Directions | Your task is to copy the stretch of lines in the records below that begins with the line containing "Given: Click the minus" and ends with the line containing "has width=1512, height=789.", exactly as written, with nothing added.

Items from a data source |
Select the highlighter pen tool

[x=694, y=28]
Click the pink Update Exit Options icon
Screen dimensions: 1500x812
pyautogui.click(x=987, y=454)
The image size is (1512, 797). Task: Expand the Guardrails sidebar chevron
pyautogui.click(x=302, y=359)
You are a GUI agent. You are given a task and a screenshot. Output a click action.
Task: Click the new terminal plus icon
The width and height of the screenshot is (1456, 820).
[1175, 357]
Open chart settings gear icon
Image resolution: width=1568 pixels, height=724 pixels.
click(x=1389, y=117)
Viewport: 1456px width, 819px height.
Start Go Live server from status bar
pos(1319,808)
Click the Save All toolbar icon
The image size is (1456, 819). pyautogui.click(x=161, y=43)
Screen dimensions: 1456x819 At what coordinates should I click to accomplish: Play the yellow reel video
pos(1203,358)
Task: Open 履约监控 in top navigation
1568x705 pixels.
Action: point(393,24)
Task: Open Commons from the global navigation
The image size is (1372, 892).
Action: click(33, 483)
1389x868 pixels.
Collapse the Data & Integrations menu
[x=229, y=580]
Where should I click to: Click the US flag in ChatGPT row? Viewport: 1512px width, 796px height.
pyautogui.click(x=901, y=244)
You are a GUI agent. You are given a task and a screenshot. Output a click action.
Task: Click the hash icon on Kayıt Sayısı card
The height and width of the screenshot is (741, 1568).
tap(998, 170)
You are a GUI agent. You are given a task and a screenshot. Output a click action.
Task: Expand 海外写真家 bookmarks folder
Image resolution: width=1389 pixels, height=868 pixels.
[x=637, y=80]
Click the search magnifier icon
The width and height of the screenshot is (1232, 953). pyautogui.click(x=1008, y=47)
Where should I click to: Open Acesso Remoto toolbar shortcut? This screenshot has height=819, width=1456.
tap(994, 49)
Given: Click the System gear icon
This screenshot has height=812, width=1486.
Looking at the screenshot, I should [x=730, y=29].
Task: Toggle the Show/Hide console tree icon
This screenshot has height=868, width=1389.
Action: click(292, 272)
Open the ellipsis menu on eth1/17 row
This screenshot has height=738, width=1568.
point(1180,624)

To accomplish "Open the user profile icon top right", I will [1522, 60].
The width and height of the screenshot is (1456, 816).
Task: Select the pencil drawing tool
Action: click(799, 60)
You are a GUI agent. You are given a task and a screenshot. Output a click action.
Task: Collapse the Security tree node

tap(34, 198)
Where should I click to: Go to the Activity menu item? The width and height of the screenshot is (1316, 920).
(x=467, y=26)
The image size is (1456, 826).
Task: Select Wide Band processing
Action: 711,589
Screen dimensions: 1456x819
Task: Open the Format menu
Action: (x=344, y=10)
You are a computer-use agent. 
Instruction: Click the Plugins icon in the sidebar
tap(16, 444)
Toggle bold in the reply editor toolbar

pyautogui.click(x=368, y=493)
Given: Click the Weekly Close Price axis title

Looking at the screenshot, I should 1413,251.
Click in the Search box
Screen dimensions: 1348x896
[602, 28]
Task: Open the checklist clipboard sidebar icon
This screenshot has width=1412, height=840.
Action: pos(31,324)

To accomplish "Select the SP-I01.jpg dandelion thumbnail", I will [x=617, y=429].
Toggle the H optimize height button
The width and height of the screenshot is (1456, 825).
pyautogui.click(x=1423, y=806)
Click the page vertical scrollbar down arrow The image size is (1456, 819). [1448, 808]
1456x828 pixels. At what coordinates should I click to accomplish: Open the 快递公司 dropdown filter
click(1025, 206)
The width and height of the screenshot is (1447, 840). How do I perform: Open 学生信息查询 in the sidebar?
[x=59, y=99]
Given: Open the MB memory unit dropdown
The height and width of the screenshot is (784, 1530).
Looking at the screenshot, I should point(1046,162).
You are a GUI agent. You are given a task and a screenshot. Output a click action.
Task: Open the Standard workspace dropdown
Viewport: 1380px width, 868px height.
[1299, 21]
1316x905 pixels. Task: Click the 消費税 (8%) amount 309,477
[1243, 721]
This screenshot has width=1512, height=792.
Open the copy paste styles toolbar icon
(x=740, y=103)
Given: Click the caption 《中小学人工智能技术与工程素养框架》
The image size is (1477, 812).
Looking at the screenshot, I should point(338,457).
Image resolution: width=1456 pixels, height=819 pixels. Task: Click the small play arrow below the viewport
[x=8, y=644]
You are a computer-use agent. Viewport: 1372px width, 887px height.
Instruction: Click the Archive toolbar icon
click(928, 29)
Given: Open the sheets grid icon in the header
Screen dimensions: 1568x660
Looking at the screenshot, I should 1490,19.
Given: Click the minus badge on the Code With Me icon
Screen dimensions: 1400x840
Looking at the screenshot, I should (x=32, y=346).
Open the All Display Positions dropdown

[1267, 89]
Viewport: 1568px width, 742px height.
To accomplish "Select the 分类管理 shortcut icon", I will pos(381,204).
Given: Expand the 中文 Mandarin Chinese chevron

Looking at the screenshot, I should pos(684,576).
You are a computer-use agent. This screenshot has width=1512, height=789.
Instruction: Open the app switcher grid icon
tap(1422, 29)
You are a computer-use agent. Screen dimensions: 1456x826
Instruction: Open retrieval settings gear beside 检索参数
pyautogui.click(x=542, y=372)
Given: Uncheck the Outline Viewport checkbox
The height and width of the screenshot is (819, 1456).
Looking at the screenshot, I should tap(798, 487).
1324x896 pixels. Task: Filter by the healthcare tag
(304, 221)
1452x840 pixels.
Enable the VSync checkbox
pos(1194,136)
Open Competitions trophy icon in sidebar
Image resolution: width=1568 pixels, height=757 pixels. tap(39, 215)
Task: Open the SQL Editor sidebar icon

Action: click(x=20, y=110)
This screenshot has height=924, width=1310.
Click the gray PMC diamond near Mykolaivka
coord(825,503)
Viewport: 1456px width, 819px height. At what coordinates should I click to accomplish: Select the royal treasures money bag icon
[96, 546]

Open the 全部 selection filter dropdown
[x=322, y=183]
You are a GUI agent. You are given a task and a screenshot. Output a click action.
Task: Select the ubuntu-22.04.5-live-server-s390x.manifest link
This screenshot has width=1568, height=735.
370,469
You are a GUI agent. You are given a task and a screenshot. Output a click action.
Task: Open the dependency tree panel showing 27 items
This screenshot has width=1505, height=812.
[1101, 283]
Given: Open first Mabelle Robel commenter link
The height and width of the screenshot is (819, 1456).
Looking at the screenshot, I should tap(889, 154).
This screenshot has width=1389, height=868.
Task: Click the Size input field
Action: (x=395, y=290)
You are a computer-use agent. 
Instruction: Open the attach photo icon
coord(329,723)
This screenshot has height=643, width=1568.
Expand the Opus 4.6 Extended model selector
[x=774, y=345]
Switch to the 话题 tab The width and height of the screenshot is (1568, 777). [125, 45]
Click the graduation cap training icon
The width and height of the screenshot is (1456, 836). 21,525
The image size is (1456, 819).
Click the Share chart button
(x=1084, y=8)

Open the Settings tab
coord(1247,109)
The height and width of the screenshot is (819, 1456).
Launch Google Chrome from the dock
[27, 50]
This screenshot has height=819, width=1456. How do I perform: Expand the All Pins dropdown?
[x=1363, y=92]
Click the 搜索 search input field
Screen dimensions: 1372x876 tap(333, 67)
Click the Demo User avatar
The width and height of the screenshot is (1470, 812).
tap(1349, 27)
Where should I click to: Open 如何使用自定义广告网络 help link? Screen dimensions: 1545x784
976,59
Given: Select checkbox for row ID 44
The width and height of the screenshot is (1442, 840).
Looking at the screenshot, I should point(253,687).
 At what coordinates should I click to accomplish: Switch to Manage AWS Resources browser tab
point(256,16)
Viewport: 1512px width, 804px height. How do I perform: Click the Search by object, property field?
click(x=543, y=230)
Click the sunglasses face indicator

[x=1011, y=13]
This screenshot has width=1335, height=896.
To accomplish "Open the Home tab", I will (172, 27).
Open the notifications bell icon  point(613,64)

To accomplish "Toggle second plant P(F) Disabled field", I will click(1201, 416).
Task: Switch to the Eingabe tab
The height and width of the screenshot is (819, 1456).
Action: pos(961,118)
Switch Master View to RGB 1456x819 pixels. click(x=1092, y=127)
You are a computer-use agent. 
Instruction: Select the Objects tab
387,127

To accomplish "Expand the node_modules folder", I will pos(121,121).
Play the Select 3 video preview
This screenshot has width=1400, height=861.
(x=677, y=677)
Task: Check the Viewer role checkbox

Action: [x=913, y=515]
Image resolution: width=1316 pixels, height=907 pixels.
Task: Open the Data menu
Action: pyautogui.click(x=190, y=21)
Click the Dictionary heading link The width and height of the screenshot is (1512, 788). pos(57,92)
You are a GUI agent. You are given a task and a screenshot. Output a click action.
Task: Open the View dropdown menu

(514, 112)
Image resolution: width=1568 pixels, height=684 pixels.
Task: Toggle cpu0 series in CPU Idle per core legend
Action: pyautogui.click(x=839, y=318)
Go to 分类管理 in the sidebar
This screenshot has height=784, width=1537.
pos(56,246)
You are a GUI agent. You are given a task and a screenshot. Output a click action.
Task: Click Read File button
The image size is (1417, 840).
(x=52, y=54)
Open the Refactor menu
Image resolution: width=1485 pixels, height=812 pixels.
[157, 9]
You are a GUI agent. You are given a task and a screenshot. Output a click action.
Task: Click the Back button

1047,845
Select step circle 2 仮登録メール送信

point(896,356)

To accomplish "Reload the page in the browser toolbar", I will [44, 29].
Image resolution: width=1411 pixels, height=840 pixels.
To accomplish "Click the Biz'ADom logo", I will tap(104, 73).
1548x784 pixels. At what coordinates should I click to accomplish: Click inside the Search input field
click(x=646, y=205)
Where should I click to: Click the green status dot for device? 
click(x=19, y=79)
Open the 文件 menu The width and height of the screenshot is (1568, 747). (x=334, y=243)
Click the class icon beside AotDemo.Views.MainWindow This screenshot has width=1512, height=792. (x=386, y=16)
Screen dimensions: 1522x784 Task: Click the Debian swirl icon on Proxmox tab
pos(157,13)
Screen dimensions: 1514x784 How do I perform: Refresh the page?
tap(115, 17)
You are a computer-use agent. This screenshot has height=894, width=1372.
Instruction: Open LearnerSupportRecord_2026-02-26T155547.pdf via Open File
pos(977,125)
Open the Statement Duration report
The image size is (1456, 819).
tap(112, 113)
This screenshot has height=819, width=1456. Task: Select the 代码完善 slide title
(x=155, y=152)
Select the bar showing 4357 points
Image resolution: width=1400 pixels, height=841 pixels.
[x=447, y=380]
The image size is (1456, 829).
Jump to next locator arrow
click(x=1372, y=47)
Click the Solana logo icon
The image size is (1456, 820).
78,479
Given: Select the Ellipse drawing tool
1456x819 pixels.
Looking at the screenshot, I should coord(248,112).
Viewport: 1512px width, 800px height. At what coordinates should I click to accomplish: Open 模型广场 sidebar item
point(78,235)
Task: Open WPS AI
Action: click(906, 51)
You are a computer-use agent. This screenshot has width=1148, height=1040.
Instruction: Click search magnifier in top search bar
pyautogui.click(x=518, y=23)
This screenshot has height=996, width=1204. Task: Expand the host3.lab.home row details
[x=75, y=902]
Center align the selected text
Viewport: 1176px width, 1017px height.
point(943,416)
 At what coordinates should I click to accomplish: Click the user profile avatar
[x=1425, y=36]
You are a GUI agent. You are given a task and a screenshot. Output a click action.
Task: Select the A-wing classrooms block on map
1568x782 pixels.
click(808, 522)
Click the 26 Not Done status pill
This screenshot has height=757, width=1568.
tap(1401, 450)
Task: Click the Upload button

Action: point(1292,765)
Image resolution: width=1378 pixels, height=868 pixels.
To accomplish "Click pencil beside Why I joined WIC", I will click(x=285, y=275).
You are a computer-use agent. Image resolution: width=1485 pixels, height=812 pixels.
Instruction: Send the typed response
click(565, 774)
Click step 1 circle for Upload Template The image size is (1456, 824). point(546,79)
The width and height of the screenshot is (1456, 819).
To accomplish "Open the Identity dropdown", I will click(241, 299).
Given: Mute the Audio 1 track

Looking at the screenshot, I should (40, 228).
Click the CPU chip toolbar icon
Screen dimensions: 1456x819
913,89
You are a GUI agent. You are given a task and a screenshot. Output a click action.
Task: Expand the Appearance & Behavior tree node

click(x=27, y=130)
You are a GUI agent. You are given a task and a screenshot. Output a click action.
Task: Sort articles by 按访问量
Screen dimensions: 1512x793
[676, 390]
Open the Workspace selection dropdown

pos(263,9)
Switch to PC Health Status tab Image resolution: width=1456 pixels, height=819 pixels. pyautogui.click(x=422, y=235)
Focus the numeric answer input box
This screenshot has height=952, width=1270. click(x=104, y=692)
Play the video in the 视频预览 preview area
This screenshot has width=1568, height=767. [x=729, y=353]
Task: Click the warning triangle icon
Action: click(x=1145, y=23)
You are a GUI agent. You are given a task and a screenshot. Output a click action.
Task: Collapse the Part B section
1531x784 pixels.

Response box |
Given: Click the minus badge on the Code With Me icon
Screen dimensions: 1400x840
Looking at the screenshot, I should (x=32, y=346).
Open the All Display Positions dropdown

[1267, 89]
Viewport: 1568px width, 742px height.
To accomplish "Select the 分类管理 shortcut icon", I will pos(381,204).
Given: Expand the 中文 Mandarin Chinese chevron

Looking at the screenshot, I should pos(684,576).
You are a computer-use agent. This screenshot has width=1512, height=789.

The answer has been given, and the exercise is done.